# [Material to process]
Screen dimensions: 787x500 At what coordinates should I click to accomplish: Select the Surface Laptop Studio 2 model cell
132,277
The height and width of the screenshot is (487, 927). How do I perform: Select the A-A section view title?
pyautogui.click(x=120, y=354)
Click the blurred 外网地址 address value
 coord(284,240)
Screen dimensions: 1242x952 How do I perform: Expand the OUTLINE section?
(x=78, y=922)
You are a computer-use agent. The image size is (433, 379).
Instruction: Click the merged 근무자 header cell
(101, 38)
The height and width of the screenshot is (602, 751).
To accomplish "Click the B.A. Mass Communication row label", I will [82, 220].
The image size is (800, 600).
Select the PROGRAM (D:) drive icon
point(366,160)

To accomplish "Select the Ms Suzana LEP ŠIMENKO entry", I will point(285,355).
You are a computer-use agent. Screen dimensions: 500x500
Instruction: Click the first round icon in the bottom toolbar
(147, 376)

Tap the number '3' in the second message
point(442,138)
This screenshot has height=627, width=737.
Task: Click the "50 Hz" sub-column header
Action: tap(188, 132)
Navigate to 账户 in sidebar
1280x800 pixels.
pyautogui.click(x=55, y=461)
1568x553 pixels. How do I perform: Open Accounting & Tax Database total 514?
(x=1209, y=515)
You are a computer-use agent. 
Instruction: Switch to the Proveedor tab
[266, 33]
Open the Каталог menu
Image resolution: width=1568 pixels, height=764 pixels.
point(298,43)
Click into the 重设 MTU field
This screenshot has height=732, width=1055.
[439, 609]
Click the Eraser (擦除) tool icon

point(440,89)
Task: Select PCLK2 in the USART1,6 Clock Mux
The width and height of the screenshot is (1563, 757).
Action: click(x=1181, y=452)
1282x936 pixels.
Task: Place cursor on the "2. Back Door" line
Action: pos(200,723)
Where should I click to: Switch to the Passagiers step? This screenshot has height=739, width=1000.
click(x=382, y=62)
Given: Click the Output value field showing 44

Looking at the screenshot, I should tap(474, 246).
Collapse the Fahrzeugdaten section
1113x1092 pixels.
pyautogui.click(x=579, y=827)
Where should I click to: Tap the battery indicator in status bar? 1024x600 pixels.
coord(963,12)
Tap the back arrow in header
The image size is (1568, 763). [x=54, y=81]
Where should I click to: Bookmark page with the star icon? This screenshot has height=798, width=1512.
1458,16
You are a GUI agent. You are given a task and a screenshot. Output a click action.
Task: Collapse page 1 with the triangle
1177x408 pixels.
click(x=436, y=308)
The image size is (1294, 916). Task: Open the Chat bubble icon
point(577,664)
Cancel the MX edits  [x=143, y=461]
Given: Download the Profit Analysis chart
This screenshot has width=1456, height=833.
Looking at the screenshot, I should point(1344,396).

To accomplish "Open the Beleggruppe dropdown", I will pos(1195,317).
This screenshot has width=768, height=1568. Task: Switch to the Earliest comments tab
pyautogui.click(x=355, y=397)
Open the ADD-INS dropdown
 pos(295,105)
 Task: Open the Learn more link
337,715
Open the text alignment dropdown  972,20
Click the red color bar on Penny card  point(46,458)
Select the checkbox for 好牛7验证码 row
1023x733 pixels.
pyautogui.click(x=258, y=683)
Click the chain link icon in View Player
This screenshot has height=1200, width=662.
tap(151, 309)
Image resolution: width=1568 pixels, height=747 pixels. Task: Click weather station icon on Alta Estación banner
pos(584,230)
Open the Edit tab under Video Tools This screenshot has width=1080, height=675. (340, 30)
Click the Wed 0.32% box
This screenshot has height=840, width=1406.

# [Set task]
Output the lines of the records above, between the line containing "Click the blurred 外网地址 address value" and the line containing "click(x=436, y=308)", inclusive, reproducing each one exactly.

# [Answer to the exercise]
Click the blurred 外网地址 address value
 coord(284,240)
Screen dimensions: 1242x952 How do I perform: Expand the OUTLINE section?
(x=78, y=922)
You are a computer-use agent. The image size is (433, 379).
Instruction: Click the merged 근무자 header cell
(101, 38)
The height and width of the screenshot is (602, 751).
To accomplish "Click the B.A. Mass Communication row label", I will [82, 220].
The image size is (800, 600).
Select the PROGRAM (D:) drive icon
point(366,160)

To accomplish "Select the Ms Suzana LEP ŠIMENKO entry", I will point(285,355).
You are a computer-use agent. Screen dimensions: 500x500
Instruction: Click the first round icon in the bottom toolbar
(147, 376)

Tap the number '3' in the second message
point(442,138)
This screenshot has height=627, width=737.
Task: Click the "50 Hz" sub-column header
Action: tap(188, 132)
Navigate to 账户 in sidebar
1280x800 pixels.
pyautogui.click(x=55, y=461)
1568x553 pixels. How do I perform: Open Accounting & Tax Database total 514?
(x=1209, y=515)
You are a computer-use agent. 
Instruction: Switch to the Proveedor tab
[266, 33]
Open the Каталог menu
Image resolution: width=1568 pixels, height=764 pixels.
point(298,43)
Click into the 重设 MTU field
This screenshot has height=732, width=1055.
[439, 609]
Click the Eraser (擦除) tool icon

point(440,89)
Task: Select PCLK2 in the USART1,6 Clock Mux
The width and height of the screenshot is (1563, 757).
Action: click(x=1181, y=452)
1282x936 pixels.
Task: Place cursor on the "2. Back Door" line
Action: pos(200,723)
Where should I click to: Switch to the Passagiers step? This screenshot has height=739, width=1000.
click(x=382, y=62)
Given: Click the Output value field showing 44

Looking at the screenshot, I should tap(474, 246).
Collapse the Fahrzeugdaten section
1113x1092 pixels.
pyautogui.click(x=579, y=827)
Where should I click to: Tap the battery indicator in status bar? 1024x600 pixels.
coord(963,12)
Tap the back arrow in header
The image size is (1568, 763). [x=54, y=81]
Where should I click to: Bookmark page with the star icon? This screenshot has height=798, width=1512.
1458,16
You are a GUI agent. You are given a task and a screenshot. Output a click action.
Task: Collapse page 1 with the triangle
1177x408 pixels.
click(x=436, y=308)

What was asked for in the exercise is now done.